=== Data provided ===
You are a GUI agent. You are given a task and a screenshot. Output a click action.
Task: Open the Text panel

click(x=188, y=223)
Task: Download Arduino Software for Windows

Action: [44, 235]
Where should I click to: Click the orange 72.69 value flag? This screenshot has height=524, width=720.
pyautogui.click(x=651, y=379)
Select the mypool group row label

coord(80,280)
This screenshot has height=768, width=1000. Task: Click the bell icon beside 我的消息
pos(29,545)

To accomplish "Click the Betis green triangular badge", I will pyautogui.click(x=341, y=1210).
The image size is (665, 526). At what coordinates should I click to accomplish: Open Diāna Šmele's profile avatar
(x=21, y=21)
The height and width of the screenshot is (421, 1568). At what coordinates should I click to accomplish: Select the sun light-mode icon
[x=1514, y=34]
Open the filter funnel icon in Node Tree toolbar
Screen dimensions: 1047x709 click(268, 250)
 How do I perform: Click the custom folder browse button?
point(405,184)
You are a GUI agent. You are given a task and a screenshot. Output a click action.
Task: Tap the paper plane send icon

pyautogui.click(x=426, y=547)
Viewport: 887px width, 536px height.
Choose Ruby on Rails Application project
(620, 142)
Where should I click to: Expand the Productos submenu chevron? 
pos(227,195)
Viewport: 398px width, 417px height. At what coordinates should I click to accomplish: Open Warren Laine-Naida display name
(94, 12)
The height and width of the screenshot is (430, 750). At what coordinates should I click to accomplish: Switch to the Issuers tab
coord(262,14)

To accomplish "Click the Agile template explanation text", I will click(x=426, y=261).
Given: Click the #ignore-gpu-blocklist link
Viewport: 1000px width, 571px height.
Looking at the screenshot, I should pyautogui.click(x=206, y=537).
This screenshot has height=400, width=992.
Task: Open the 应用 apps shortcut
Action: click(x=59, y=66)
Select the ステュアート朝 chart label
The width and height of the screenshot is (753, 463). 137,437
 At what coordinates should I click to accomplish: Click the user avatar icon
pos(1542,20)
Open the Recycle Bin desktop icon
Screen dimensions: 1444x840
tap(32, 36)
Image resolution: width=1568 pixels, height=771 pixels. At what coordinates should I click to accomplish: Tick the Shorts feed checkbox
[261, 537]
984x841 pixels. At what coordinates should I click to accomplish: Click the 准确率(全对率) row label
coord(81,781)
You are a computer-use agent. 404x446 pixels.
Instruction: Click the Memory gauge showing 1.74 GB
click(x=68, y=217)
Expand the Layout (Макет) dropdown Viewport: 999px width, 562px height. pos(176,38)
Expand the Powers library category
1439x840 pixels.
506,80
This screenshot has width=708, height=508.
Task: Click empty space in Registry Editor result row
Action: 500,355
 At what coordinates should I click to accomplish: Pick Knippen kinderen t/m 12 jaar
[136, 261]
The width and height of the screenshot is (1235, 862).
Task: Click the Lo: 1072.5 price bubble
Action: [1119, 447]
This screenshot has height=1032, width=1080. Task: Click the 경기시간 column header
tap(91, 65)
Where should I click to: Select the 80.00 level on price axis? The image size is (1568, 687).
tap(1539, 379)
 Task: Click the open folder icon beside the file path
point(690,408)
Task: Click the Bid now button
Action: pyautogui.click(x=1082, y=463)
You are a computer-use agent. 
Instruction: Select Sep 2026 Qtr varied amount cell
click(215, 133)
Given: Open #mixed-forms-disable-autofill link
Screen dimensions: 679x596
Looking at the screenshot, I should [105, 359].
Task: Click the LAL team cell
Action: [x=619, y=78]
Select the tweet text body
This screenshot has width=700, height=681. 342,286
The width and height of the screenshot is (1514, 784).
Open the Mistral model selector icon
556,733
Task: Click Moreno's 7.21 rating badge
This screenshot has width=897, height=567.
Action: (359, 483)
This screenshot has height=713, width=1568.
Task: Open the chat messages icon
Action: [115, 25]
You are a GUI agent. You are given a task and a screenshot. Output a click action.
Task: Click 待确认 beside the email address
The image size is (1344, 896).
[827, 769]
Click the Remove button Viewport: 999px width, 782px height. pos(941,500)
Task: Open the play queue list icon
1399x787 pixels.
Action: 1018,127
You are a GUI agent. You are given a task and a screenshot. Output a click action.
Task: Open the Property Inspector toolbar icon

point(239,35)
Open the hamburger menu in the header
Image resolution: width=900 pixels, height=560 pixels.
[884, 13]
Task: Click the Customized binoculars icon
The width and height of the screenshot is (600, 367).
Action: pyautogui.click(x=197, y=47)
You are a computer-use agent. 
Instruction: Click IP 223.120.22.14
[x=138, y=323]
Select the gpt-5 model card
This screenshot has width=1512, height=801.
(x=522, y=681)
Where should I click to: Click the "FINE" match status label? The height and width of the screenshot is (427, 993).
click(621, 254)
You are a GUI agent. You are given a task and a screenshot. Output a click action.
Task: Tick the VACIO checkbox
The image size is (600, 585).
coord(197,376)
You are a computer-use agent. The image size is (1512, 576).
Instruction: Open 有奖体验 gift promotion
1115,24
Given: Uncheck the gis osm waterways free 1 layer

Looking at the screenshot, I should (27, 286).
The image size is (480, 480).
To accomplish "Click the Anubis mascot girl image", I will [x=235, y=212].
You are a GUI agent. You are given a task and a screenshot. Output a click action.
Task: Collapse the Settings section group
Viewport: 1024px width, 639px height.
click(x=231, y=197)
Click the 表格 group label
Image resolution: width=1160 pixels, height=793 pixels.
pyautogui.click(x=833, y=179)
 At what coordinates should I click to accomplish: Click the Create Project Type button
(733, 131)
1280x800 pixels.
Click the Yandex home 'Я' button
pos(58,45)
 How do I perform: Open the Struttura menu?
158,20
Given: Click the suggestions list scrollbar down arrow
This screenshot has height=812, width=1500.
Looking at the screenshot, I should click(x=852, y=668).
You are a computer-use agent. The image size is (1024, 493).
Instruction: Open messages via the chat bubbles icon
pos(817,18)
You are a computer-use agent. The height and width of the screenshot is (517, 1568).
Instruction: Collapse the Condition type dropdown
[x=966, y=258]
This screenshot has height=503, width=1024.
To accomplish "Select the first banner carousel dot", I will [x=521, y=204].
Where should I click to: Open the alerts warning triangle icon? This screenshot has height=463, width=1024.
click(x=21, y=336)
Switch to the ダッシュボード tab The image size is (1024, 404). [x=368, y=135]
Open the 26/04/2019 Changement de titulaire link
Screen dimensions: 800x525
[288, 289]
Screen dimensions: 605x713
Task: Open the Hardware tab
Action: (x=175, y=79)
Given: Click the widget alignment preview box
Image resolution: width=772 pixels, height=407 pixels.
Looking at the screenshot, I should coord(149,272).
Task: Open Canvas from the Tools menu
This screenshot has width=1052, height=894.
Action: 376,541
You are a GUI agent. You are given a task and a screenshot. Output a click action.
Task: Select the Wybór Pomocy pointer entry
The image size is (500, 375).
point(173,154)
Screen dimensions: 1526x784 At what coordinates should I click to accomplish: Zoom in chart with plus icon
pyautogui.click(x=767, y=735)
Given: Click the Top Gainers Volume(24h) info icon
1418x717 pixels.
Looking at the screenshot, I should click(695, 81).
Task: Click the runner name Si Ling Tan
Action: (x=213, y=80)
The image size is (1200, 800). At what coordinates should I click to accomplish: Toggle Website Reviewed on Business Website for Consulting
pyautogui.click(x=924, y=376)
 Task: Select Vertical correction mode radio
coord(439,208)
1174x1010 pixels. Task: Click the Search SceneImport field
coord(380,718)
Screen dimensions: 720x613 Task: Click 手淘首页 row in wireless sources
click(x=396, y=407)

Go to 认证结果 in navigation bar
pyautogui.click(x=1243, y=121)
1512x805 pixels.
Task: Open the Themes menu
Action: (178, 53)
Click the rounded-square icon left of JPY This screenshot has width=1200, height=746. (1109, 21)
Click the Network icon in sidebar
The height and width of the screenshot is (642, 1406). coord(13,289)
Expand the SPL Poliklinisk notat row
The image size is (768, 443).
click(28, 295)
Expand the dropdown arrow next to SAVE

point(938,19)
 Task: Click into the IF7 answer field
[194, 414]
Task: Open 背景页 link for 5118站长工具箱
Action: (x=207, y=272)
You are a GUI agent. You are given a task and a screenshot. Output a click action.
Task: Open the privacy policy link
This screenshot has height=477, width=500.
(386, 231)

=== Your assignment ===
Extract all lines from the data in which "computer" is found.

=== Solution ===
You are a computer-use agent. 404x446 pixels.
You are a computer-use agent. 
You are a computer-use agent. 
You are a computer-use agent. The image size is (1512, 576).
You are a computer-use agent. The image size is (1024, 493).
You are a computer-use agent. The height and width of the screenshot is (517, 1568).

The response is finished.